Afinal de contas, o YouTube salva ou prejudica a indústria musical contemporânea? Em tempos que vemos serviços de streaming pipocando em todos os cantos, a eterna discussão sobre a pirataria se estendendo, shows ficando cada vez mais caros, e a tentativa continuamente desesperada das gravadoras sobreviverem e se adaptarem, poucas vezes o serviço de vídeos do Google é lembrado e considerado proporcional à sua importância neste cenário todo.

O YouTube ainda é, para muitas e muitas pessoas, a principal forma de consumir música.

Mesmo podendo baixar músicas em qualquer canto da internet; pagar uma média de R$ 15 por mês (ou pagar nada) com os serviços de streaming; mesmo podendo comprar LPs, CDs ou musiquinhas no iTunes… as pessoas abrem um site de vídeos, cheio de propagandas para ouvir música.

Não só elas, mas vários e vários serviços de música puxam as canções do YouTube para formar playlists e fornecê-las às pessoas. Não importa se você vai ouvir mais propaganda do que no Spotify ou se as músicas normalmente estão em péssima qualidade, o YouTube parece mais prático e, na internet, a praticidade é rainha.

Ah sim! Também temos os videoclipes.
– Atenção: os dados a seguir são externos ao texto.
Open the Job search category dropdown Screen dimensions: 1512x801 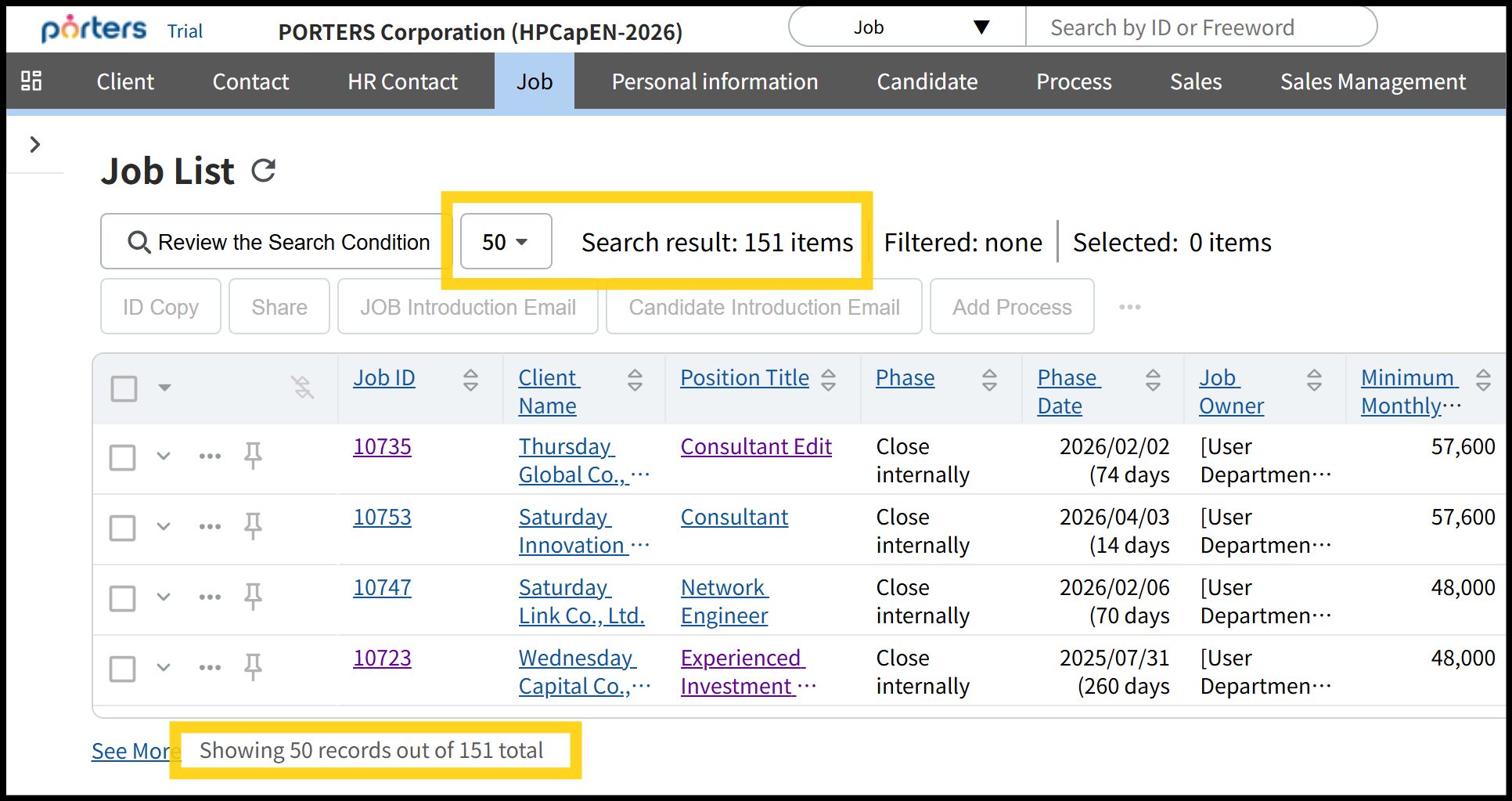pyautogui.click(x=908, y=27)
Não, é claro que não foi “A internet” que acabou com a MTV. Foi o YouTube. Se antigamente você esperava o Fantástico para ver o clipe da semana, hoje é praticamente impossível que ele não seja lançado primeiro no YouTube, onde muitas pessoas assistirão até metade, sem sequer dar fullscreen na tela para aproveitar todo o trabalho. Mas elas vão compartilhar. E qualquer clipe de um artista aleatório ou banda hipster é um potencial viral. Psy e A Banda Mais Bonita Da Cidade estão aí para provar e agradecer. Assim, não há prestígio que faça uma MTV sobreviver.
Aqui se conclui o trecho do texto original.